Dylann Roof pleaded guilty to state charges, which included murder and attempted murder, for the 2015 massacre at Emanuel AME Church in Charleston, SC. Circuit Judge J.C. Nicholson sentenced Roof to life in prison without the possibility of parole.

This deal “means no state trial or sentencing phase will be necessary.” A federal jury sentenced Roof to death in January.

In June 2015, Roof opened fire on the members of the church after they welcomed him into their circle with open arms and allowed him to sit next to the pastor. He hoped his crime would spark a race war.

When interrogated, Roof told investigators “that he committed the crime because ‘black people are killing white people every day.'” He told the federal jury that “I felt like I had to do it, and I still feel like I had to do it.”

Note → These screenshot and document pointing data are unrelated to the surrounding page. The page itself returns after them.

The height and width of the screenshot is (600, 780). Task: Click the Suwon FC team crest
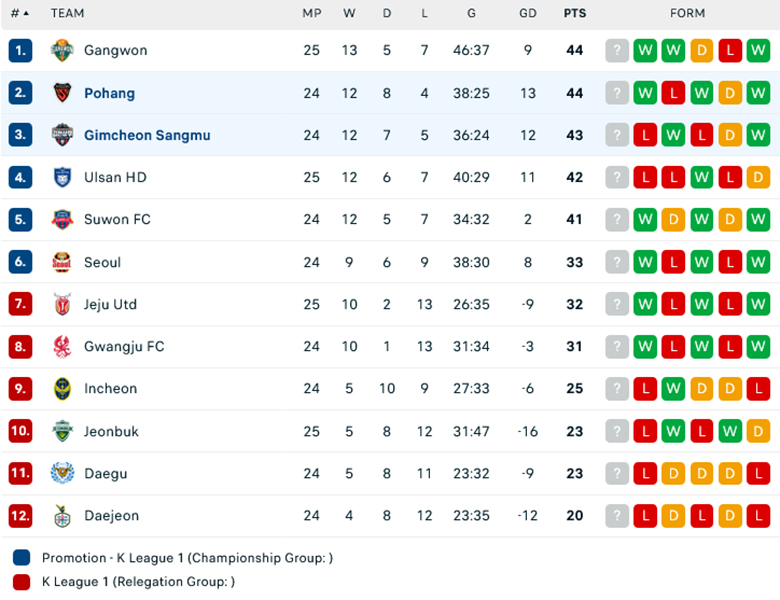coord(62,220)
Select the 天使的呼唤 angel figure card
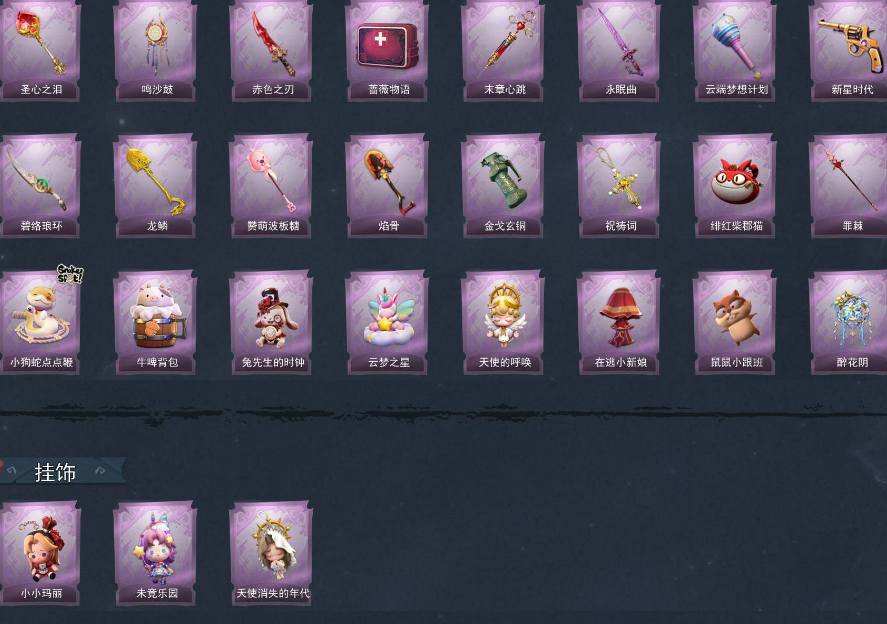This screenshot has width=887, height=624. (x=503, y=322)
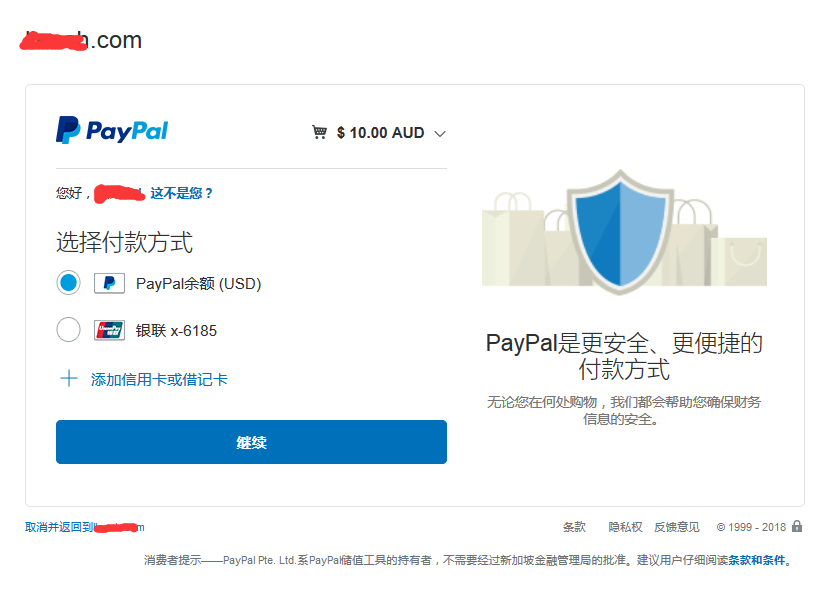Click the 银联 x-6185 payment option label
Image resolution: width=832 pixels, height=597 pixels.
[176, 331]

It took that jury less than three hours to reach their verdict.

Fox News reported:

Roof, 23, is set to be moved to a federal prison in another state, where he will ultimately be put to death on charges of hate crimes and obstruction of the practice of religion in connection with the June 2015 shooting. The deal with prosecutors came in exchange for a sentence of life in prison on state charges.Roof was found guilty late last year of 33 federal charges and sentenced to death during a separate proceeding earlier this year. Relatives of each of the nine people killed attended court each day of his federal trial, some testifying with emotion about the voids created by the losses of their loved ones.

Prosecutor Scarlett Wilson explained that this deal serves “as an ‘insurance policy’ in case the federal conviction and sentencing hit a snag on appeal.” From CNN:

“A guilty plea in state court means that if something very, very, very unlikely were to happen at the federal level, the state sentence would take effect and he would serve life in prison. (And no more trials!),” Scarlett A. Wilson, solicitor for the state’s 9th Judicial Circuit, wrote to victims’ families last week.